Like for SGM platforms, the build system generates two images. For Juno, an additional binary is generated:

  • scp_romfw_bypass.bin: SCP ROM bypass firmware image - an alternative ROM firmware that is loaded from an external non volatile on-board memory. This binary needs to be used in order to successfully load the SCP RAM firmware, and is chain-loaded from the burned-in ROM on the physical board (not necessary for the FVP).

We recommend using the latest release of Trusted Firmware-A (2.3 or later).

Booting the firmware

The same steps for creating the FIP binary described by the SGM platforms sections can be applied here. When invoking make for TF-A, make sure you replace PLAT=sgm775 with PLAT=juno.

Before proceeding with the boot on Juno, make sure you have all of the following binaries:

  • scp_romfw_bypass.bin
  • fip.bin
  • bl1.bin

Before beginning, please ensure the SD card used for your Juno board has been set up with a Linaro release software stack. If this is not the case, you can follow the Linaro software release instructions and/or download a new SD card filesystem from the Linaro releases page.

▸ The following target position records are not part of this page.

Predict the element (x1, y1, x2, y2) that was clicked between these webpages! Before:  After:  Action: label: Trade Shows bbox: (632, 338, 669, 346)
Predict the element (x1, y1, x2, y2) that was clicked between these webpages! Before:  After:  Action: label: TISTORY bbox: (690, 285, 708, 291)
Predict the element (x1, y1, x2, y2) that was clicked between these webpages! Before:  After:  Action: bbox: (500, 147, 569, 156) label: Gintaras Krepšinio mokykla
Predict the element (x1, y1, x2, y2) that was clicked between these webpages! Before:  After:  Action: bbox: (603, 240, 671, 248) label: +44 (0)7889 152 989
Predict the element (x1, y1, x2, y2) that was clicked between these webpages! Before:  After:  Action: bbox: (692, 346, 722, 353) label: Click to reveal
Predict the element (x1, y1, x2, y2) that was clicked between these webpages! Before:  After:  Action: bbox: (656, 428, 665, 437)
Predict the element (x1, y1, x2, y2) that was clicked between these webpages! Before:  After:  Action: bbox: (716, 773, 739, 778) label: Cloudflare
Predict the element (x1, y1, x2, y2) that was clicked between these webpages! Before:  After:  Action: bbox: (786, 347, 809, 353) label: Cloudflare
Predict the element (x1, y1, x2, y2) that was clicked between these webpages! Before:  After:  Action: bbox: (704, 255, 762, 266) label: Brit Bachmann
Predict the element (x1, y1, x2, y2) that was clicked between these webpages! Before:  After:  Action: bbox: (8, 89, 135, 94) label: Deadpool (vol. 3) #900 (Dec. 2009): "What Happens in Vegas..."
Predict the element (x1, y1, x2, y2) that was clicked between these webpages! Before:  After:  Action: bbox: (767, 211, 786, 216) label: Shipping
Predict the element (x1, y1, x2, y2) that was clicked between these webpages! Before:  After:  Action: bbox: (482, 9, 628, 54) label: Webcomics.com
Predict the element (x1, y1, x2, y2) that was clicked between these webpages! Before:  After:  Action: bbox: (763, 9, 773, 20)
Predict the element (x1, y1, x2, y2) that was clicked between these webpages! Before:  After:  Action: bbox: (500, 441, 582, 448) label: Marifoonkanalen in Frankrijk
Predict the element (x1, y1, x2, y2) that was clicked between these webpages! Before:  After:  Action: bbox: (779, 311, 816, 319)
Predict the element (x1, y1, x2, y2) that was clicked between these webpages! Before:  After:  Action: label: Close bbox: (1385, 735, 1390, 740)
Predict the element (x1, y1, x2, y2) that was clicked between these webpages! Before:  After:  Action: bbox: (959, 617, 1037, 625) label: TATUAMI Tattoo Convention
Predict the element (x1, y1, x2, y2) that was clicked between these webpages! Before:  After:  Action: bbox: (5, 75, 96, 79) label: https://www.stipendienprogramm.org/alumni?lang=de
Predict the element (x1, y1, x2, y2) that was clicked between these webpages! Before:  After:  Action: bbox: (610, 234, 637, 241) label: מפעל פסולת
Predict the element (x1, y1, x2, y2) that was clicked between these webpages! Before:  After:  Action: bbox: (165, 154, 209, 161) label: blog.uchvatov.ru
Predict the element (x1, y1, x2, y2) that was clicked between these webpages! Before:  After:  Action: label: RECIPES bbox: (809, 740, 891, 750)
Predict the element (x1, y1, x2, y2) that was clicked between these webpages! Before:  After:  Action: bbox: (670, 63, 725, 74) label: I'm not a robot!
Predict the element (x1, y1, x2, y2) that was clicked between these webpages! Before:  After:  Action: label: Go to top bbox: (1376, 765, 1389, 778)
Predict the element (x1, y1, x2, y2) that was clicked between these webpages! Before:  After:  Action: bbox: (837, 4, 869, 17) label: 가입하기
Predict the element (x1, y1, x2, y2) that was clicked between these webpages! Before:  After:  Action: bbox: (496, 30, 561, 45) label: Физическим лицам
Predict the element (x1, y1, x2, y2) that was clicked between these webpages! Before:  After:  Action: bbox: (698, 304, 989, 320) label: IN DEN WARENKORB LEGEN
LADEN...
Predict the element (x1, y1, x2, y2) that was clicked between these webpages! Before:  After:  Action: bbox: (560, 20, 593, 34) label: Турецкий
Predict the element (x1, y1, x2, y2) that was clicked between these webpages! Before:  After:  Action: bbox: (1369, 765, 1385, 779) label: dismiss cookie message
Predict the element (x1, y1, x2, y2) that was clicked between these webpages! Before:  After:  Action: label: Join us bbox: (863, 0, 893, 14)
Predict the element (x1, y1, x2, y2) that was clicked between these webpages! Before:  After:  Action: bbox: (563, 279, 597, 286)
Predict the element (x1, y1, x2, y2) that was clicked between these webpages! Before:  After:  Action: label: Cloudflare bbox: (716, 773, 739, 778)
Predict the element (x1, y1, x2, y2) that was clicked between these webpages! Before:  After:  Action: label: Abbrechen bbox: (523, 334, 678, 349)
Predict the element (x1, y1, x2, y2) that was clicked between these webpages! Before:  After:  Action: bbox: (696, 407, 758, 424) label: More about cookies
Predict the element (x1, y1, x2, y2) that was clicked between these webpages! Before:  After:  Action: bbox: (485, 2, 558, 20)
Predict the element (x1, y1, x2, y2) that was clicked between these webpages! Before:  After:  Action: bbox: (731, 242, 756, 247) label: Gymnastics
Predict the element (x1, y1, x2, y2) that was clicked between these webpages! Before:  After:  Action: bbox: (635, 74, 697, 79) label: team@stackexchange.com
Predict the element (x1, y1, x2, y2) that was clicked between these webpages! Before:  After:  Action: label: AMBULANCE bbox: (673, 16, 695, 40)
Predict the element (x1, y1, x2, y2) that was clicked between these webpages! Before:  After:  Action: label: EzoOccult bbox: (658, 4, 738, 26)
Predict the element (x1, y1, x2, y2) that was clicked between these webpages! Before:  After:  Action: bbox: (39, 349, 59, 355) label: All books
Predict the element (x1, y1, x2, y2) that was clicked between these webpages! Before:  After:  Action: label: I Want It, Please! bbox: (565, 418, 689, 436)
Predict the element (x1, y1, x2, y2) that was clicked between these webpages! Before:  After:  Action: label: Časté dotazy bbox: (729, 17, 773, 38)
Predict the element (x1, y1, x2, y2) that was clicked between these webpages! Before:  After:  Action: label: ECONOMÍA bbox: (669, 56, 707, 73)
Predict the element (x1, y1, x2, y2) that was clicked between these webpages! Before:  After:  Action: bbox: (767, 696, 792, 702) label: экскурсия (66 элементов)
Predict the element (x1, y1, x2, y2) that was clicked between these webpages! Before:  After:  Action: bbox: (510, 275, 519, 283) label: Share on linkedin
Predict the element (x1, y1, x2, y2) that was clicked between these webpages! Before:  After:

Once your SD card has been set up, you can do the following to get started with building and running the SCP firmware:

  • Replace SOFTWARE/fip.bin with your version of fip.bin
  • Replace SOFTWARE/bl1.bin with your version of bl1.bin
  • Replace SOFTWARE/scp_bl1.bin with your version of scp_romfw_bypass.bin

Lastly, ensure your host has synchronized any buffered data on the SD card (on Linux and Unix systems, this can be done with the sync command) and reset the board.

You can see the progress of the boot by connecting the UART to your host PC (please follow the instructions in the Juno Getting Started Guide).

Software stack

Arm provides a super-project with guides for building and running a full software stack on Arm platforms. This project provides a convenient wrapper around the various build systems involved in the software stack, including for SCP-firmware.